With all the problems of the funding of Crossrail 2, this extension could create a lot of important connections across the City.

It already connects or will soon connect.

  • Canary Wharf and Bank
  • City Airport and Bank
  • Crossrail’s South Eastern Branch and Bank, with a change at Custom House station.

The upgrade at Bank, which should complete in a couple of years will help, with better connections to the Central, Circle, District and Northern Lines.

If the extension to the DLR is built, it would connect Canary Wharf, City Airport and Crossrail’s South Eastern Branch in the East, with Charing Cross, Euston, Kings Cross, St. Pancras, Thameslink and Victoria in the West.

It would also take the pressure off of some of Central London’s most crowded lines.
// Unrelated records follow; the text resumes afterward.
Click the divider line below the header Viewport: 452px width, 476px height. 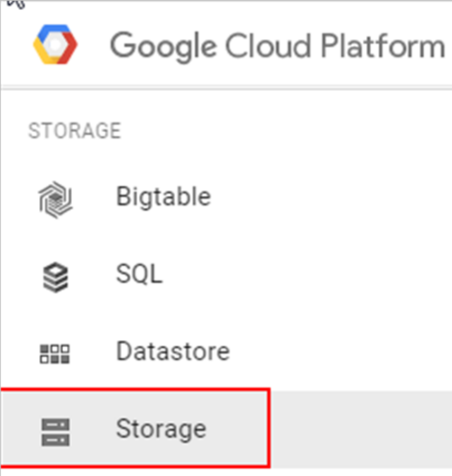coord(226,87)
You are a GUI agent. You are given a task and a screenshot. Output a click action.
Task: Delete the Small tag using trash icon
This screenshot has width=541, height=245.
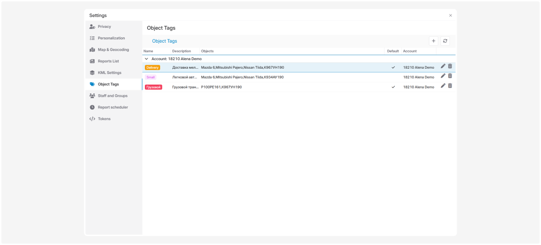point(450,76)
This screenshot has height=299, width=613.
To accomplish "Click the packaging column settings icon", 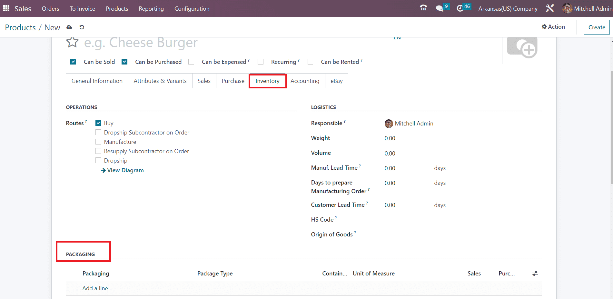I will pyautogui.click(x=535, y=274).
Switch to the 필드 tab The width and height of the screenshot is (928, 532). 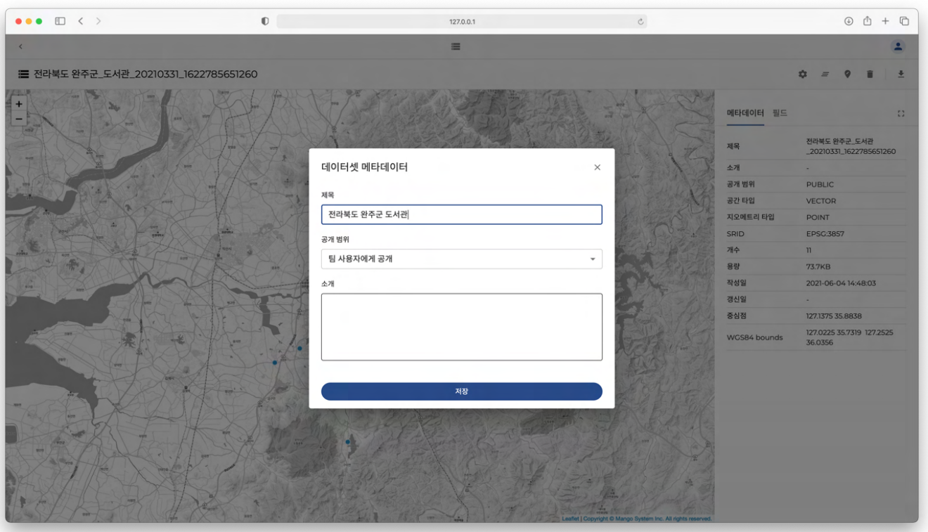tap(780, 113)
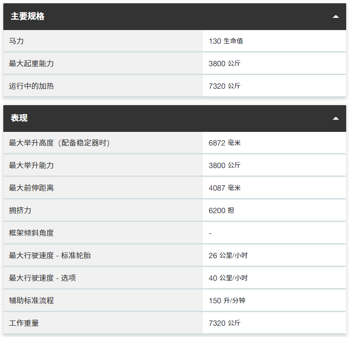The width and height of the screenshot is (349, 337).
Task: Click the 6872 毫米 value cell
Action: point(225,143)
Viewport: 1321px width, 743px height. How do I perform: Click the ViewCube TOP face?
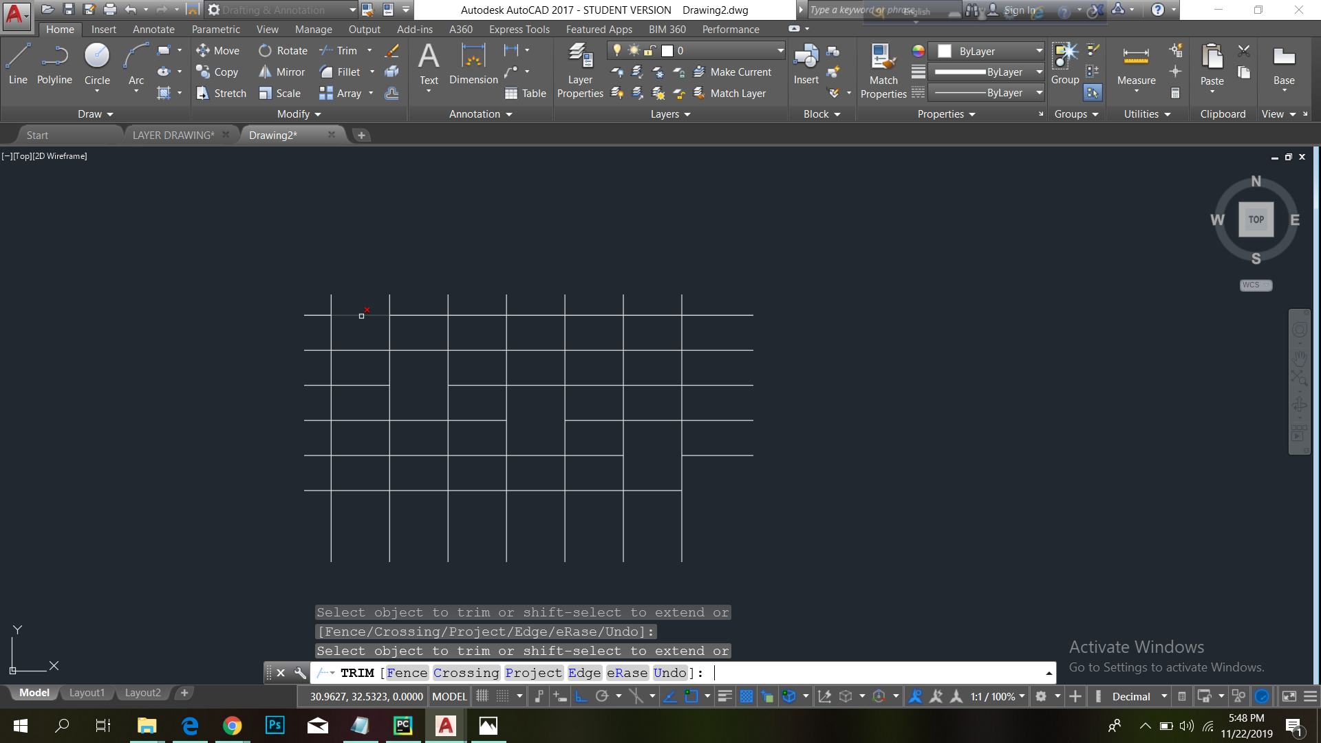(x=1256, y=219)
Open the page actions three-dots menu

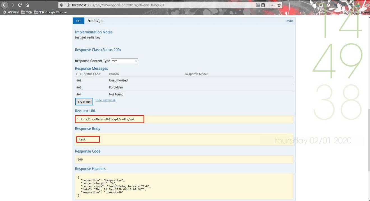(x=272, y=5)
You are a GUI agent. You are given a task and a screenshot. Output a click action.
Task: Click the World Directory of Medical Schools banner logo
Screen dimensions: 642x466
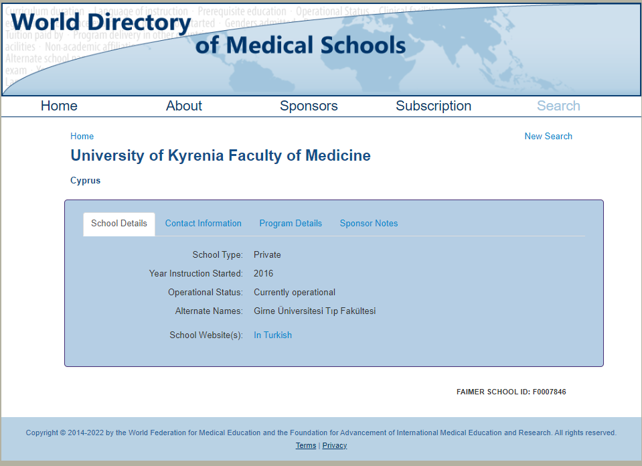click(x=208, y=33)
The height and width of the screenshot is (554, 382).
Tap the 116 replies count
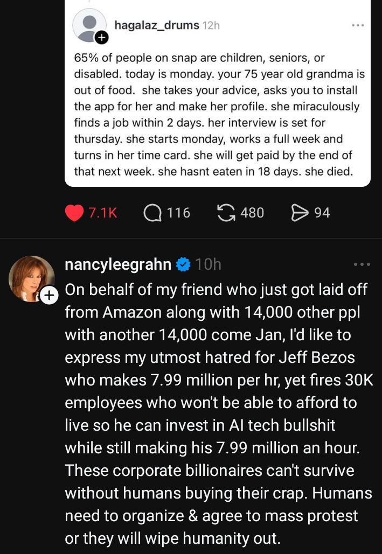click(x=178, y=213)
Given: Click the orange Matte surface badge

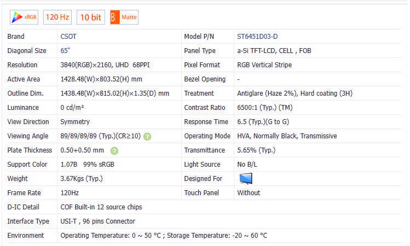Looking at the screenshot, I should coord(124,17).
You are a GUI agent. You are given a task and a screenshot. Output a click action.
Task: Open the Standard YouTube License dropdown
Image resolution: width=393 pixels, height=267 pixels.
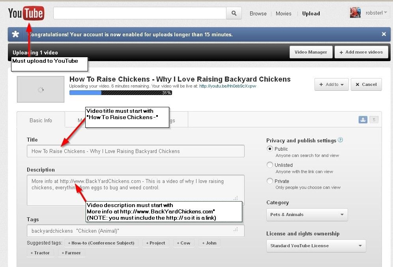(316, 246)
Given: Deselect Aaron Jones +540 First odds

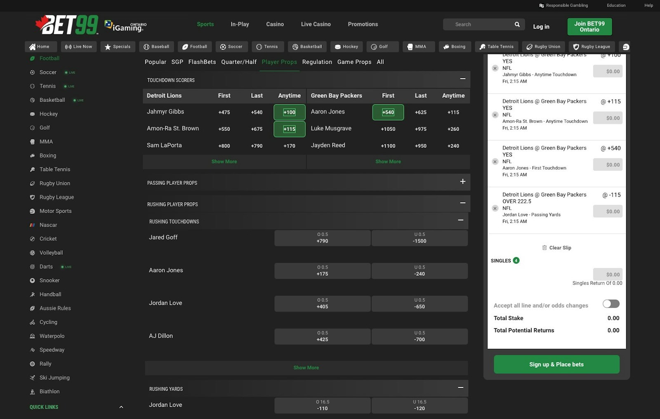Looking at the screenshot, I should click(388, 112).
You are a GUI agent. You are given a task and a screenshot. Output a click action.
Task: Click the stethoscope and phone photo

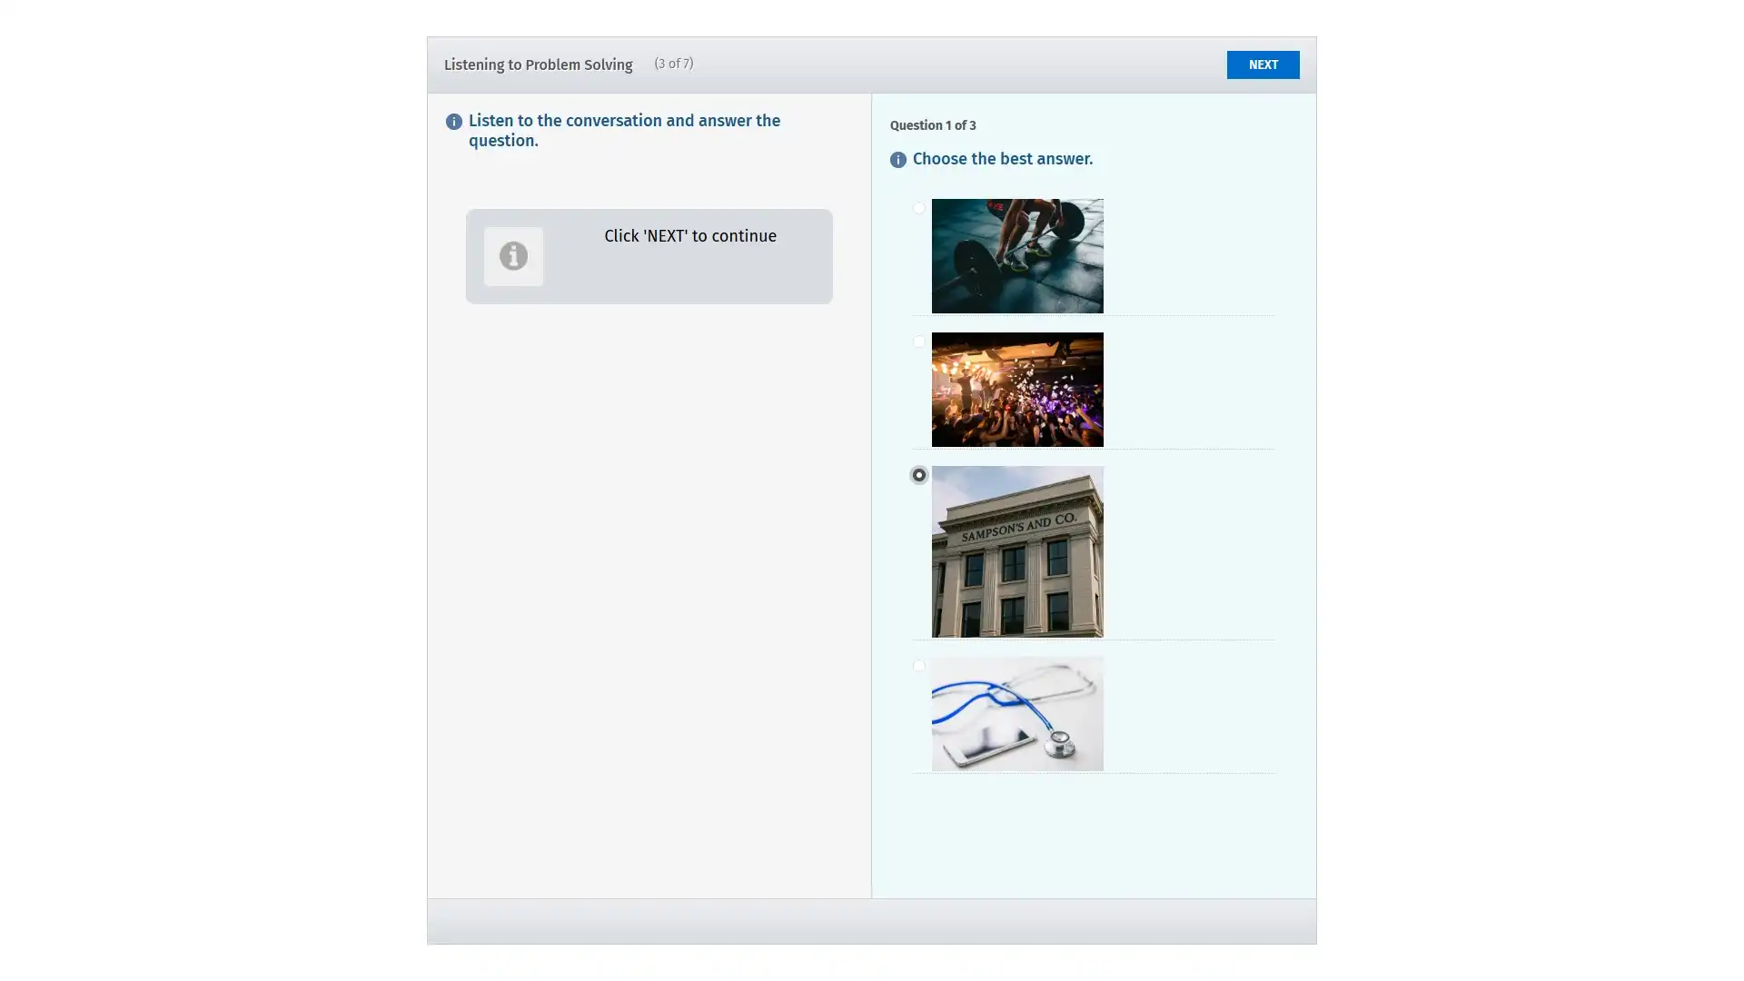(x=1016, y=714)
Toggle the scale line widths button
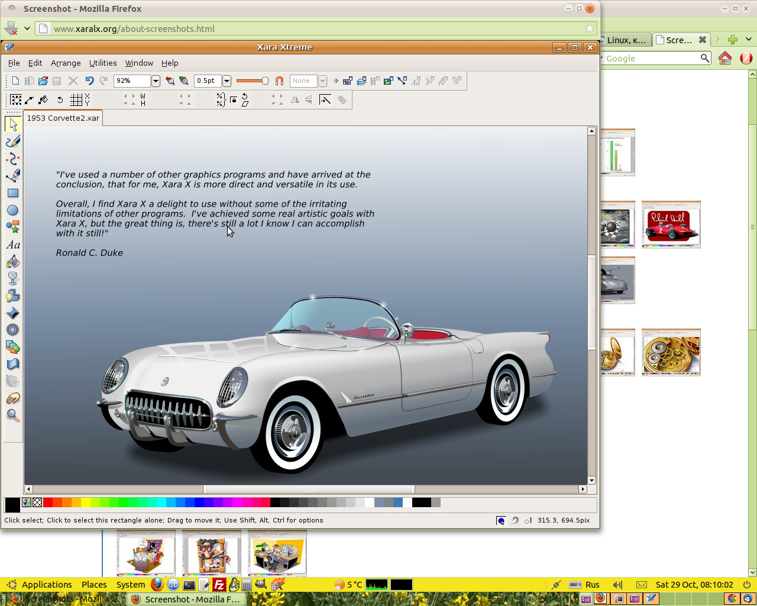Screen dimensions: 757x606 point(325,100)
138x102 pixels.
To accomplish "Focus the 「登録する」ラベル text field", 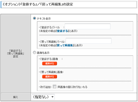I will (88, 26).
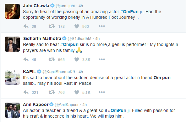Screen dimensions: 186x122
Task: Open Sidharth Malhotra's profile name
Action: (x=42, y=38)
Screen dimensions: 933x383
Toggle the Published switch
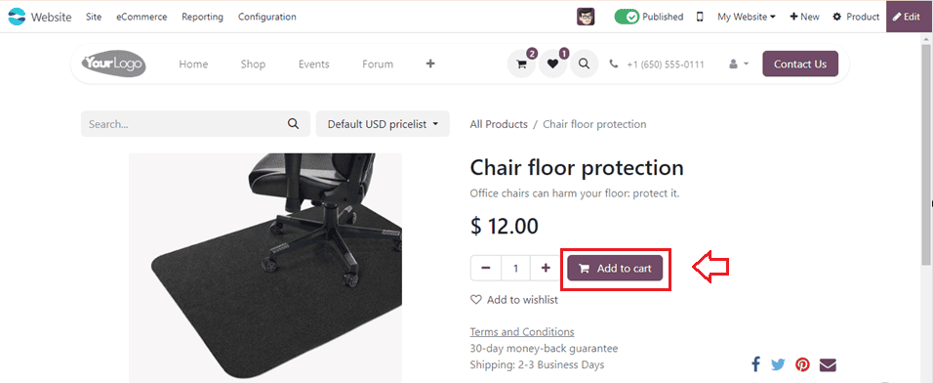[628, 17]
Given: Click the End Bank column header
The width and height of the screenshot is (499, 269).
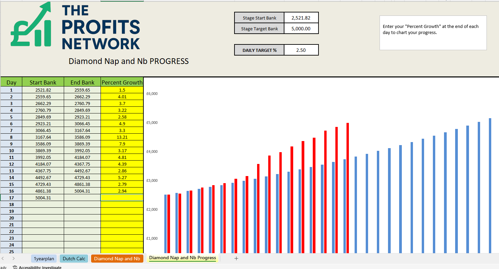Looking at the screenshot, I should coord(82,82).
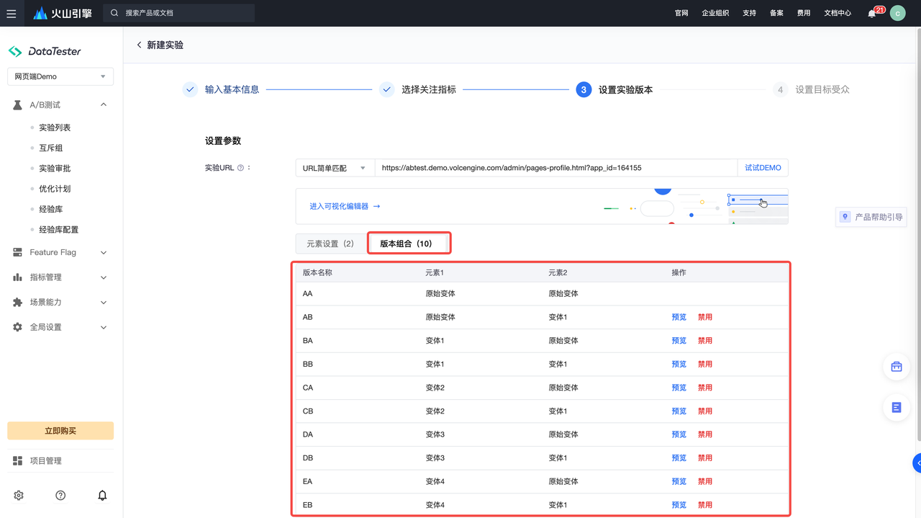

So get your coal shovel out Cindy and start digging!

 

December 5, 2019 - Posted by | Transport | , , ,

3 Comments »

  1. Will there be an underground connection between the western entrance at Dean Street and the western
    entrance of the Central line (for example under Soho street) in the direction to Oxford Street ?

    If the answer is yes, would it then make sense to open this western entrance as soon as possible
    so that passengers can walk from there to the central line platforms ?

    Comment by Wolfgang Maresch | December 7, 2019 | Reply

    • From the plans, that I’ve seen, it looks like you’ll only be able to get to Crossrail and the Central and Northern Lines at the original station. But I might be wrong!

      If possible, I think it would be worthwhile, to open the entrance, if you could get to the other end for the Northern Line.

      Comment by AnonW | December 7, 2019 | Reply

  2. Yes, a premature access to the Northern Line would also be a great idea, of course.
    I did not think of that beforehand.